3. Third, the limitations section should be expanded slightly and emphasized more clearly. The authors do mention the limitations of BMI and the lack of visceral fat assessment, as well as the possibility that metabolic status and body weight may have changed over time, but these are highly important issues and deserve stronger emphasis because they directly affect interpretation of the results. In particular, the absence of longitudinal reassessment of metabolic phenotype may be important when drawing conclusions about long-term outcomes. In addition, the potential influence of treatment differences after angiography should be stated more explicitly in the discussion, not only in the limitations section.

           Response: We have expanded the limitations to emphasize the absence of

longitudinal reassessment of metabolic phenotype. We also stated in the discussion the

influence of treatment difference after angiography on the results.   

 

4. Fourth, the statistical methodology is generally appropriate, but the presentation of the multivariable modeling strategy could be clarified further for readers. The use of stepwise selection is reported, yet a short justification for this approach and a brief comment on possible overfitting or residual confounding would improve transparency.

Response: Thank you for this thoughtful comment. To address this, we have expanded our explanation in the Methods section and added a dedicated acknowledgment in the limitations section. Specifically, we now clarify that stepwise selection was used as an exploratory variable selection approach to identify a parsimonious set of independent predictors from a large pool of candidate variables. This was done with the ultimate goal of building streamlined final models, which should ideally be validated in independent cohorts.

 

5. Similarly, it may be useful to make clearer in the results or figure legends exactly which covariates remained in the final adjusted models for MACE and mortality, so that readers can interpret the effect estimates more easily.

           Response: We have now added the variables included in each model in the table

and figure legends.

 

6. Finally, the overall presentation of the manuscript could be improved by simplifying certain tables and figures, and by ensuring that the central message is more directly highlighted. Table 1 is detailed and informative, but a more focused presentation of the most clinically relevant differences between groups may help readability.

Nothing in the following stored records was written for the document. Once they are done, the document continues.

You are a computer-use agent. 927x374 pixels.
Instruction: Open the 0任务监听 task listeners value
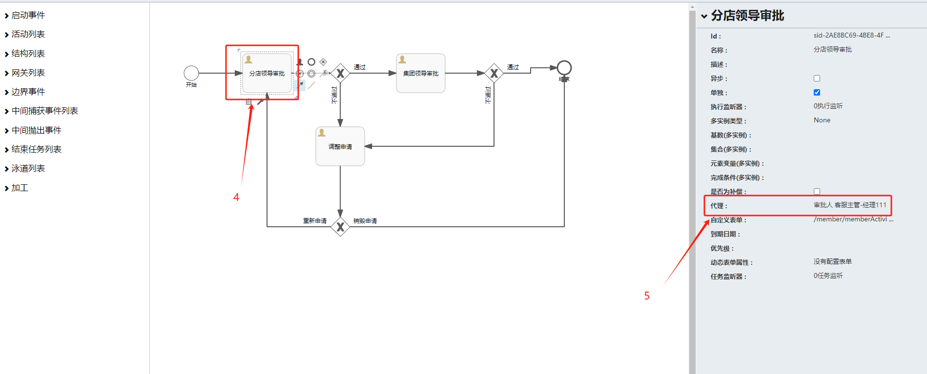point(828,276)
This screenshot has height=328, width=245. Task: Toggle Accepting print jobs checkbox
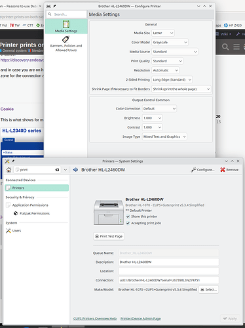click(128, 223)
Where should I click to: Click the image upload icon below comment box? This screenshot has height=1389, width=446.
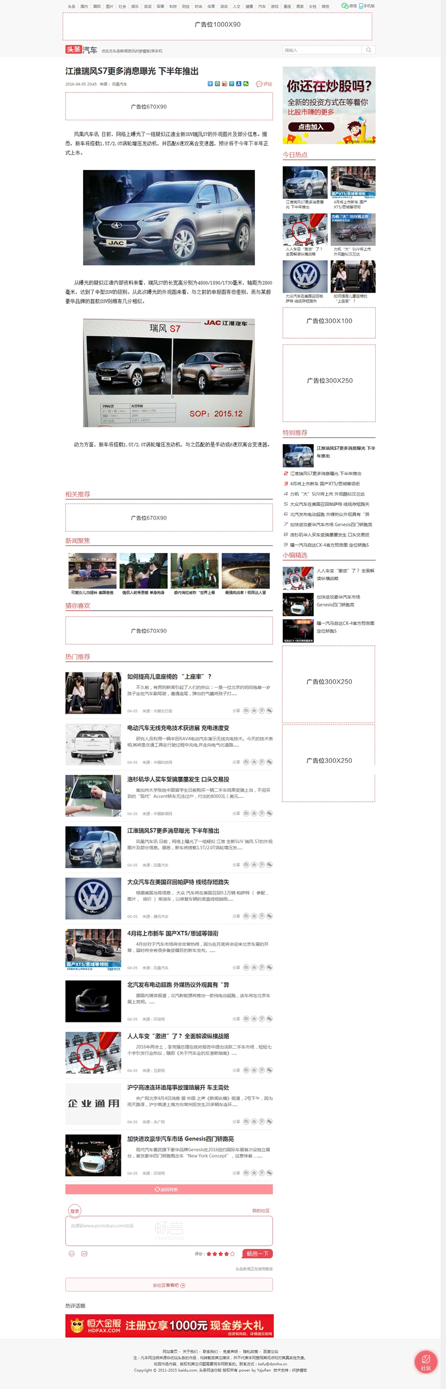(84, 1254)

Response: We agree that by accounting for the 6 groups our tables and figures are busy. We have removed some variables in Table 1 that were not significant and reduced the Table to 1 page. However, we think it is important to show all 6 groups. We can remove the p-value if the reviewer recommends.

 

7. In the discussion and conclusion, the authors should also avoid overstating the implications of observational associations and instead underline that these findings are hypothesis-generating and require confirmation in other cohorts.

           Response: We have edited the discussion and conclusion to emphasize that these

findings are hypothesis-generating and require confirmation in other cohorts.